• What you need to do:
1. According to the post about the Resistance Museum in Amsterdam, what title did Hitler give Anton Mussert?
2. Reproduce the post about the Resistance Museum in Amsterdam from "Files from the" to "who to fire.", swapping "black clip" for "red clip".

• Excerpt to read:

────────

On the Road is a weekday feature spotlighting reader photo submissions.
From the exotic to the familiar, whether you’re traveling or in your own backyard, we would love to see the world through your eyes.
Captain C
It’s been a pretty crazy month, what with all the bad noise followed by what seems to be our side coming together with energy and optimism about our new Presidential candidate (about whom I am personally extremely excited). During this time, one of the things I thought about was the visit I made to the Versetsmuseum, the Resistance Museum, in Amsterdam last fall; you may remember I posted a few pics from there in this On The Road set. This week I put together a larger collection of photos from this museum, divided into three parts, perhaps as a reminder, ultimately, that despite all the bad noise, and understanding that people need as long as they need to process all that went down, this is what we’re fighting to prevent. It’s a lot easier to stop the MAGA-types before they get into power than to root them out once they attain it. I, for one, am optimistic that we can do it, and confident that we will.
We start with a propaganda poster of Anton Mussert, the founder of the Dutch Nazi Party in 1931. With the invasion and occupation of May 1940, he became a notorious collaborator, given by Hitler the title of Leader of the Dutch People. He was never given real power, though, that lay with Arthur Seyss-Inquart, and basically worked with the gestapo to suppress resistance. At one point, he raised an SS division of Dutch volunteers which was later sent to the Eastern Front where they got mauled. His last main achievement with what little power he had was not doing anything to stop the hunger winter, in which food was withheld from Dutch civilians by the Nazi occupiers and nearly 20,000 Dutch folks died of starvation.
After the war he was convicted of high treason and executed by firing squad. No more or less than he deserved.
The rest of the six photos of this set were taken in the exhibit on the huge system of files and documents which was used to enforce the occupation and support the suppression of resistance. Before the era of programmable computers, the Nazis and their stooges put a ton of effort, manpower, and material towards efficiently rooting out dissent and ‘undesirable’ people.
Looking up at the mirrored ceiling of the exhibit. If you look carefully, you can see me in the reflection.
A map of the location of all the Jewish residents in Amsterdam. This sort of thing made it easier to round them up when the time came. Now they’d use Google Maps and docs.
Files from the registry office. A black clip with a J was affixed to the files of Jews to make it easier to search for them quickly.
A letter from one of the few Dutch public officials to refuse to sign the ‘Aryan Declaration’, attesting whether he was Jewish or not. Of course, these were used to determine who to fire.

────────

• Material provided:
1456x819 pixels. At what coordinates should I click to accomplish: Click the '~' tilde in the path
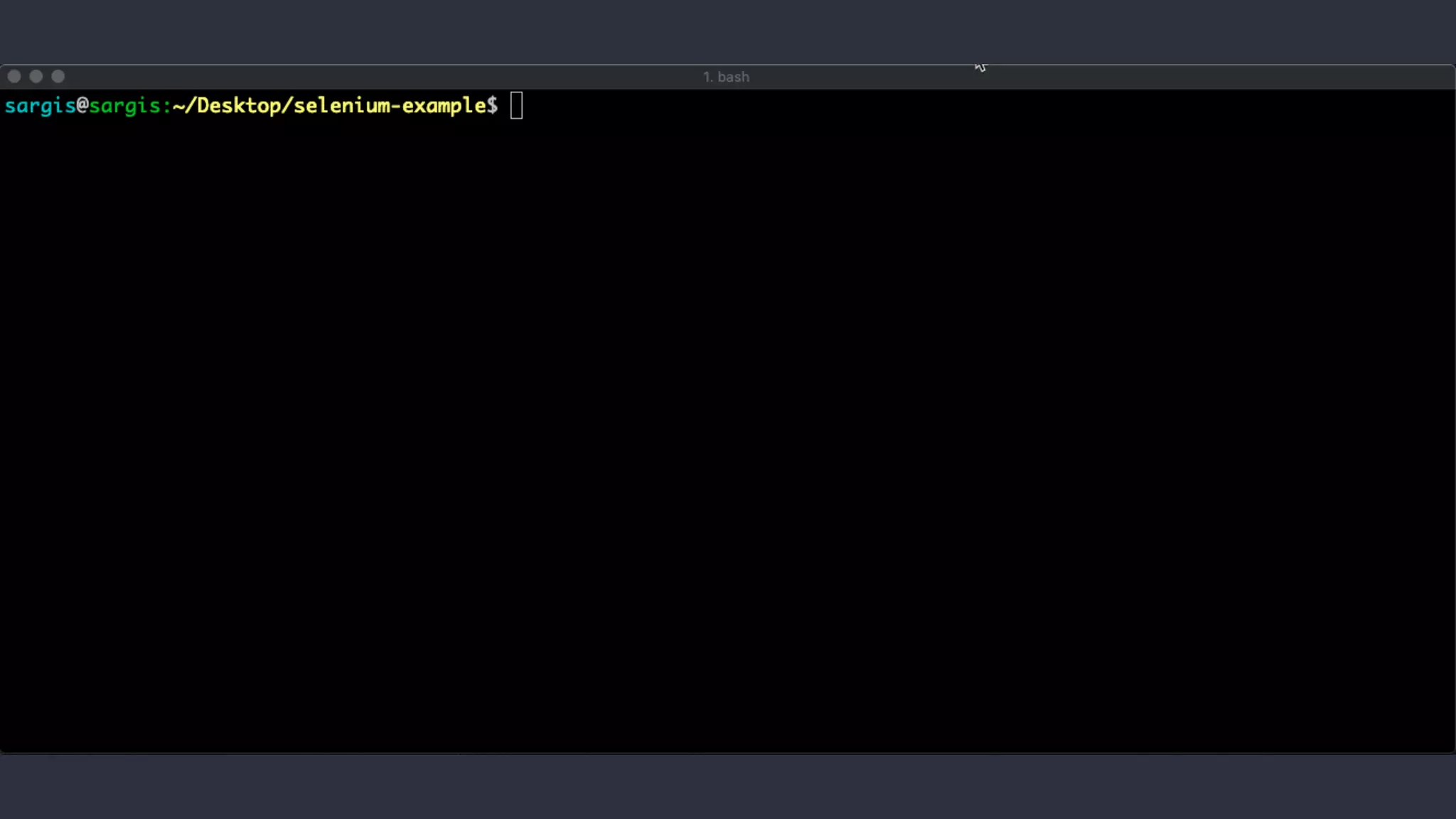[178, 106]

────────

• Expected answers:
1. Leader of the Dutch People.

2.
Files from the registry office. A red clip with a J was affixed to the files of Jews to make it easier to search for them quickly.
A letter from one of the few Dutch public officials to refuse to sign the ‘Aryan Declaration’, attesting whether he was Jewish or not. Of course, these were used to determine who to fire.